Coroutines, by default, do not run the same thread as the normal game loop. If you are not careful, they can stop your game from running. (You can dispatch them on to separate threads in Unity Pro to offset the work in order to improve the performance.)
For more information on Coroutines and the default execution order of methods, refer to the article in the Unity docs at https://docs.unity3d.com/Documentation/Manual/ExecutionOrder.html.
The following diagram shows that we can have a second process that runs alongside our main game:
This is usually used for systems that are continually running and not for the main events on the screen, such as AI, a background trading system, or even a continual web-service-gathering data for the game.
Unity also has the ability to synchronize these background threads with a simple function that pauses the operation (or returns the control back to Unity). This is until the next frame of the game is drawn (WaitForEndOfFrame
or WaitForFixedUpdate
), which gives you a pattern like the following screenshot:
The benefit of this is that you can wait for the last update or draw a cycle to finish before running your process. You might do this if you want to render what is drawn on the screen to an image and either save it to a disk or upload it to a web service or website.
The Unity documents provide a good example of using this behavior; you can find them at https://docs.unity3d.com/Documentation/ScriptReference/WaitForEndOfFrame.html.
The proper way to implement long-running tasks in Unity is through the use of a feature called Coroutines. In simple words, Coroutines are Unity's way of launching code in the background, but they do have a few caveats and features around them though.
At their core, Coroutines are just normal methods, but they are implemented using a particular generic interface named IEnumerator
as their return type. This enables Unity to track the method's state through several iterations (runs).
To create a basic Coroutine, you simply need to set up the method as shown in the following code:
IEnumerator MyCoroutine() { //Do something //Then return yield return null; }
This would create a simple single-use Coroutine that would perform a single function, and when it's finished, it will die and go away.
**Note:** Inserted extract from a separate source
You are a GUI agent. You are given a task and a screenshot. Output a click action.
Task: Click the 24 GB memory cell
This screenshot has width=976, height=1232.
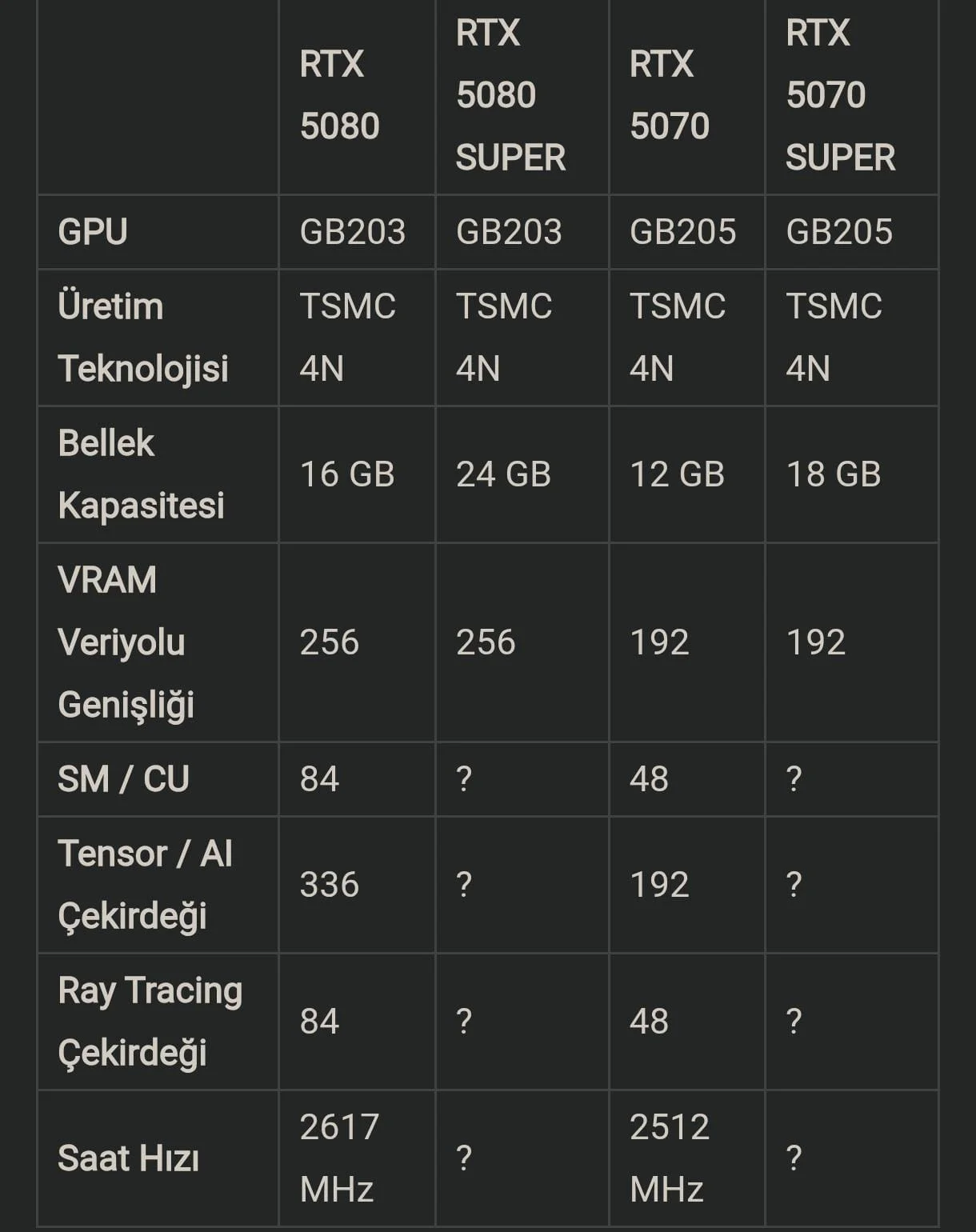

A more common pattern is to have a loop of some kind within the function that will not finish until some condition is met; this is done by either using a while
or for
loop as follows:
IEnumerator MyCoroutine (){ bool complete = false; while (!complete) { //Do some repetitive task //When done set complete to true //Then return control after each step yield return null; } }
The preceding code will simply run in the background until the condition is met; for example, a timer that is counting down should stop when it reaches 0.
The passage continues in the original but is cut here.